NorthShore has validation data in African American and Asian men that it intends to publish soon, according to Helfand. "The one population that we're working toward are Hispanic and Latino men," he said, adding that the lack of discovery studies in Hispanic populations means that validating the polygenic risk score in this population will be a longer-term goal. "In the shorter term. we'll be offer testing to Caucasians, African American, and Asian men."
Ambry is currently marketing AmbryScore as an add-on to its NGS cancer risk panels to oncologists, urologists, and genetic counselors. The score is only accessible through a patient's own doctor or genetic counselor.
Ambry's NGS cancer panel tests are list priced at a few thousand dollars, similar to tests of this type, but there is no additional cost to add on the polygenic risk score. Insurers have various coverage policies for NGS cancer risk panels, but generally reimburse based on someone's personal and family history of cancer. If patients don't meet insurers' coverage criteria, Ambry has an out-of-pocket rate that charges patients a few hundred dollars.

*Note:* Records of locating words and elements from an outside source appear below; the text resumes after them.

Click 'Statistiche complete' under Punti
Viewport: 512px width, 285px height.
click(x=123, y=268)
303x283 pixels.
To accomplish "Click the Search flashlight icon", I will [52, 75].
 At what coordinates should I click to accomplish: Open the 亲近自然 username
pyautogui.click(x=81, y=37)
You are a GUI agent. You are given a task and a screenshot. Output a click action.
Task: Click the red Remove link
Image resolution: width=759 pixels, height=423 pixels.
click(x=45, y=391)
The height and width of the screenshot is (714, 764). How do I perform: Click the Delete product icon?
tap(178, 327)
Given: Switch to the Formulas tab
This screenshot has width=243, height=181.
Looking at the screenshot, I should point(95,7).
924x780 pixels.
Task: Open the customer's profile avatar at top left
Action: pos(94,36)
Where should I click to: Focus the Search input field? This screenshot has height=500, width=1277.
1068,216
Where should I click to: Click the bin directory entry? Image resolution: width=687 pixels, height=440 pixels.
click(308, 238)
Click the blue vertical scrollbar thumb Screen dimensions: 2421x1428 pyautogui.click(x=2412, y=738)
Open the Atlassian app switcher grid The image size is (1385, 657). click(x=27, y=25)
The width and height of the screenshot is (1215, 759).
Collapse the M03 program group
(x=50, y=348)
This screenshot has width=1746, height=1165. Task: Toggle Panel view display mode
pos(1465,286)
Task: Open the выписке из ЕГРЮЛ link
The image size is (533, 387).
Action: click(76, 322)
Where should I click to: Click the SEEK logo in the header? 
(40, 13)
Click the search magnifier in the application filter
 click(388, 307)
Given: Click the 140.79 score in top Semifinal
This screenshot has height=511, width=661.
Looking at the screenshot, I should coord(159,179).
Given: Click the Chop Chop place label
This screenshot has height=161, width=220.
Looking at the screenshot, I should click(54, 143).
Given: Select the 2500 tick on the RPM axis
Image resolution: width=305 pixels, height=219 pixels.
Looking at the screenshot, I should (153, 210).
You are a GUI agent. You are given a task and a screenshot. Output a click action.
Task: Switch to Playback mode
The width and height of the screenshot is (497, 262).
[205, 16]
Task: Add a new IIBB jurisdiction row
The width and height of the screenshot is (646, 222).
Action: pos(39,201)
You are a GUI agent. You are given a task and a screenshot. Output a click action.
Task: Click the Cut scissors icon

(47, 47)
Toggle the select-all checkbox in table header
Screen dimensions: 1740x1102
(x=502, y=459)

Profato highlighted that Ambry's insurance contracts cover greater than 95 percent of insured patients, 4 out of 5 patients pay nothing out of pocket for testing through the lab, and the average out-of-pocket cost for patients is $82.
Before launching the prostate cancer polygenic risk score, Ambry and NorthShore collaborated on the commercialization of a polygenic risk score for breast cancer. Other companies have also recently launched polygenic-risk scores of this type.
Myriad Genetics last year began reporting an 86 SNP breast cancer risk score as an adjunct to its 28-gene myRisk hereditary cancer risk test. Over the summer, researchers led by Sekar Kathiresan, director of Massachusetts General Hospital's Center for Genomic Medicine, published on their development of polygenic risk scores for coronary artery disease, atrial fibrillation, type 2 diabetes, inflammatory bowel disease, and breast cancer. Even newer to the market are polygenic risk scores for late-onset Alzheimer's disease.
NorthShore has ambitions to be a major player in this emerging market and is planning to validate and commercialize polygenic risk scores for a variety of indications in the coming months. "Many diseases have a large heritable component," Helfand said. "We're looking at many other cancers, as well as cardiovascular and neurologic diseases."
The health system is exploring traditional physician-focused commercialization approaches for its tests, as well as consumer facing models. In April, San Francisco Bay Area-based Helix announced that under a partnership with NorthShore, the health system will sell a polygenic prostate cancer risk score on its online genomics marketplace by year end.
Profato acknowledged that it's early days for such tests. As such, there are clinicians who are early adopters, while others are awaiting more data before ordering these scores.
"More data about the clinical utility of this type of information will help bolster the uptake of these tests," she said, noting a similar trajectory for the adoption of multigene NGS panels, where healthcare providers were initially uncertain of ordering a test with so many genes with unclear utility, but are steadily embracing comprehensive profiling in their practices as more data emerges. "It takes time for clinicians to integrate these types of tests into practice."